The University of Nottingham, an institution of higher education in Britain, recently devised and enacted a new university guideline: instructors cannot claim that they own lectures given in classrooms on campus.
Rather than the content creator owning the video, the University of Nottingham will have untethered rights to their lectures. On one hand, such recording equipment is the University of Nottingham’s. However, they certainly didn’t create the unique content that instructors are responsible for producing.
In Britain, university employees across the country are fed up with pensions, and are collectively demanding reform. Considering the fact that several other universities in Britain are gearing up to show prerecorded lectures to students while those teachers are on strike. Doesn’t that severely reduce, if not eliminate, the necessary worker’s right of the strike?
From the perspective of teacher rights, it doesn’t sound very fair that the University of Nottingham doesn’t allow teachers to own their works. This could render their protests ineffective, resulting in lower union influence, severely limited bargaining power, and other loss of liberties.

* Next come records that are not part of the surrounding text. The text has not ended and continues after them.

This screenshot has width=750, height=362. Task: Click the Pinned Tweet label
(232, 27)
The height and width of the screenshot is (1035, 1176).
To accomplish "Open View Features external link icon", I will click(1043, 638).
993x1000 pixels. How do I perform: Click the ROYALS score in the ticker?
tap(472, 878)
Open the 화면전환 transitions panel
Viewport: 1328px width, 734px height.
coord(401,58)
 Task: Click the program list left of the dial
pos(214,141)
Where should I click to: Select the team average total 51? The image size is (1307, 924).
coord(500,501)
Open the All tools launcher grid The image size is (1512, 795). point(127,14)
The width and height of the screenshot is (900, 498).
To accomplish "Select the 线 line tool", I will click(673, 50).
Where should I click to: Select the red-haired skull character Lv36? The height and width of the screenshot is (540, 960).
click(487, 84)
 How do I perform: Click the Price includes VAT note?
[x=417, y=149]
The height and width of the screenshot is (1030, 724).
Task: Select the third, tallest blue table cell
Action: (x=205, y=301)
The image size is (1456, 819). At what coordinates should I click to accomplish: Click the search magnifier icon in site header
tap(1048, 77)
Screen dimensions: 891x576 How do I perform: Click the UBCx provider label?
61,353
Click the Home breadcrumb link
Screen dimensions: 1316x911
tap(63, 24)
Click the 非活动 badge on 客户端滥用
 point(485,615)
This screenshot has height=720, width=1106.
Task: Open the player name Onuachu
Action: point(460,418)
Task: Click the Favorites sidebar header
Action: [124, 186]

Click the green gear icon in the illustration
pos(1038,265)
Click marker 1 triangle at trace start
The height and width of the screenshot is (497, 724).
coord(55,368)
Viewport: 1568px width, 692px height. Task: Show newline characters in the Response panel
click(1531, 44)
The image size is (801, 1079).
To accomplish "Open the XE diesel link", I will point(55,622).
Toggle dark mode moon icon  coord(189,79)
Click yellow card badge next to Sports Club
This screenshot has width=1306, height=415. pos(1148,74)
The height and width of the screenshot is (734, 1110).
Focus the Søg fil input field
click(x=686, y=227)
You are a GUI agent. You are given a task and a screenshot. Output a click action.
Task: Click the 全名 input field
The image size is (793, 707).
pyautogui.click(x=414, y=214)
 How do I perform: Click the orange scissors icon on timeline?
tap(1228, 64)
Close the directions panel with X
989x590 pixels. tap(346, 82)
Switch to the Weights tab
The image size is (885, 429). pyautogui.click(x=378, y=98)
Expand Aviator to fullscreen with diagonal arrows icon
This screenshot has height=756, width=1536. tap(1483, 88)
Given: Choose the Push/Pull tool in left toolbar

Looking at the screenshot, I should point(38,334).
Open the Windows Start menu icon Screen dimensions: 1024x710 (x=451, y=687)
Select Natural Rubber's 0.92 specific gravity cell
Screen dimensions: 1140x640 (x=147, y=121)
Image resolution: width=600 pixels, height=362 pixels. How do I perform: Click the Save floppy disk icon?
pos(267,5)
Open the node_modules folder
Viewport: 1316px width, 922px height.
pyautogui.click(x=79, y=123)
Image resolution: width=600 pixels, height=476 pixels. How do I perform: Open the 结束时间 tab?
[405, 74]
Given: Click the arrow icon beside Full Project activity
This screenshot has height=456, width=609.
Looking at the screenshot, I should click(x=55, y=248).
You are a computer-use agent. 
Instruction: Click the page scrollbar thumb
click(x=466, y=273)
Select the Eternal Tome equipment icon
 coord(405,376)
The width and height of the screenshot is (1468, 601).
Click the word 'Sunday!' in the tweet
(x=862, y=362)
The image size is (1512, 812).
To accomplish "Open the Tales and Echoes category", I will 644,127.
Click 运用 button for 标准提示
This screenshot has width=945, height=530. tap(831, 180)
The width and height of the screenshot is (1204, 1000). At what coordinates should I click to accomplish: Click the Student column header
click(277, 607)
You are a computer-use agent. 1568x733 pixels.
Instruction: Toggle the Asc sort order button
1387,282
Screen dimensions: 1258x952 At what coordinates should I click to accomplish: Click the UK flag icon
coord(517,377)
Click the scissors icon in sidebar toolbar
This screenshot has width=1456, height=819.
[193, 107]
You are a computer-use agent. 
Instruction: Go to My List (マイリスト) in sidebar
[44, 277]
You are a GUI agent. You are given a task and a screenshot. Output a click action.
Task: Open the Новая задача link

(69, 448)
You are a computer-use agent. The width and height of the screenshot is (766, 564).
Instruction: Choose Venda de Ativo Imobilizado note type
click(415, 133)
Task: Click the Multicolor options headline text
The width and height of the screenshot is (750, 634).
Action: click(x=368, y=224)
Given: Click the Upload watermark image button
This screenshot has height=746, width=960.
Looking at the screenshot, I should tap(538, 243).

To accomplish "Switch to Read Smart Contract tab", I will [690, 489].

The University of Nottingham has formally asked instructors to provide the school with an “exclusive, transferable, sub-licensable, and irrevocable license to all rights in the lecturer’s performance in a lecture.” Unfortunately for instructors, Nottingham staff have already made clear that instructors who create such works “may not be credited as the creator or author of the lecture,” and “[would not]… object to the way in which the lecture recording is edited, altered, or used by the university.